The 11th Floor

A Perpsective Overlooking Jerusalem, Israeli Life, and Talmud Torah

Thursday, May 24, 2007

An update of sorts

Things in the holy land? Up here in the small mountain town of Shalem, its quiet. The heat of the last Sharav has passed, and with last week's unexpected downpour of rain (the intensity of which stunned most natives) the landscape is still green with the occasional bunch of flowers. Last night, Emek Refaim was closed to traffic, and all the restaurants (including the two traif ones) had streetside booths, offering meats and treats of all kinds. There was Rikudei Am at the local arts high school, rock bands, blues performers, and all sorts of crafts for sale. A charming time with half of Jerusalem and every Seminary girl mulling about.

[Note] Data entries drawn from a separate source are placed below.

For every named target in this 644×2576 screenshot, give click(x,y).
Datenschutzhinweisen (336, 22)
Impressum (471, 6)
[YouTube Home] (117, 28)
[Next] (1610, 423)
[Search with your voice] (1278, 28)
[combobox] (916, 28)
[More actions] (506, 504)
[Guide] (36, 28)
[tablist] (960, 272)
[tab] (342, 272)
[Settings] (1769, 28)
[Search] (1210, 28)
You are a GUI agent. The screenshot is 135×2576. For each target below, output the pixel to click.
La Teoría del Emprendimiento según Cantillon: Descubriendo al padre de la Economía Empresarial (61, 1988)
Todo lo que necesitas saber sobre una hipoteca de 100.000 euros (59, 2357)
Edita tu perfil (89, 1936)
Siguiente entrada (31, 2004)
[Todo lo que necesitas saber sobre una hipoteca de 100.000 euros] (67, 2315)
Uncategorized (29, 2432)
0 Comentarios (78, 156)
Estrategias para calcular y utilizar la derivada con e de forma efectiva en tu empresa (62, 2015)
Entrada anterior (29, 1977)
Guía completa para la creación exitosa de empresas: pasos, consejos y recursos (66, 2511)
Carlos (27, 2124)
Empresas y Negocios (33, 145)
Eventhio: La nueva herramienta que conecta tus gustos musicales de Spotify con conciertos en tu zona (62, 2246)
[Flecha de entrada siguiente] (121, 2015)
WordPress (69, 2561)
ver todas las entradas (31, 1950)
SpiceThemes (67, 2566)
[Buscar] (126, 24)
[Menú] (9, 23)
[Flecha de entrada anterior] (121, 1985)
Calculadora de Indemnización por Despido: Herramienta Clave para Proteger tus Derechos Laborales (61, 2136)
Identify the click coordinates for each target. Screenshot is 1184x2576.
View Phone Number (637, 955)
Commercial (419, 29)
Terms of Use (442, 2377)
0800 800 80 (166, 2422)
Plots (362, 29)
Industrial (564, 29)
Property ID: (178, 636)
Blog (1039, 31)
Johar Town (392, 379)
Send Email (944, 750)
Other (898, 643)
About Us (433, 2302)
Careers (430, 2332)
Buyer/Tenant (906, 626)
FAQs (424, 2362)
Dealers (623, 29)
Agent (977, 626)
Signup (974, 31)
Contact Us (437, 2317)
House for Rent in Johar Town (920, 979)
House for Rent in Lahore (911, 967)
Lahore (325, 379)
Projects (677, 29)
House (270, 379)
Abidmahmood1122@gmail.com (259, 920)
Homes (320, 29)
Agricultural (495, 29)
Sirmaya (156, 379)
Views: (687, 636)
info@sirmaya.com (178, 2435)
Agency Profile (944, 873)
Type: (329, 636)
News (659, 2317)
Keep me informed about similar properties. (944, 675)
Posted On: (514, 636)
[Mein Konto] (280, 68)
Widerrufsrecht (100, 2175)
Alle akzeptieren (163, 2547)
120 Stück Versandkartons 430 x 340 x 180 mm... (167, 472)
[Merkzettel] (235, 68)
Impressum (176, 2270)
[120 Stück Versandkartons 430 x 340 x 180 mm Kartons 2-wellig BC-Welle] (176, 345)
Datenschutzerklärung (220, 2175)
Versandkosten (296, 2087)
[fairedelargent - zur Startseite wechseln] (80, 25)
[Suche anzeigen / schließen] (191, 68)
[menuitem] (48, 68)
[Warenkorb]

But the attacks on Sderot and the reprisals by the IDF are making everyone a bit nervous. Couple that with a Prime Minster that everyone loathes but that nobody wants to move out or replace, and a defense secretary too stupid to move the lens caps of his binoculars, and the Qassams are worrying (and killing) people. Thankfully, the west bank has been quiet- one of the few advantages to the pullout from Gaza is that the loonies in Gaza are cut off from their slightly less loony friends in the West Bank. It's kept the IDF out of more trouble, and the longer calm prevails in the West Bank, the better the chances are for helping people in that area find their way to the negotiation table


Lag B'omer found us in Peki'in, the home of R. Shimon barYochai's cave. Pekiin is a lovely town where until 1948, Jews had lived for 2000 years (the people of the town could not stop the arab mobs that came from elsewhere in the gallil to kill jews). When those jews that fled did not come back immedaiately, the town made sure the synagogue was kept safe for when their neighbors finally did return. It does not hurt that the whole village is mostly druze and that the whole down relied on a single well until well into the 1970's. A religion of tolerance and a single water source can go a long way to promoting tolerance.

When we returned to Jerusalem late that night, the smell of burning .... everything was in the air. Every corner had a fire of some kind, and Sacher park was more like a vision of Gehhenna with fires on the paths every 5 feet. It's a rather pagan event here in God's city, and if Rashbi saw it, he'd put half the city in cherem. he would have much more preffered Yom Mangal ( or should I call it Yom Ha'atzmaut?).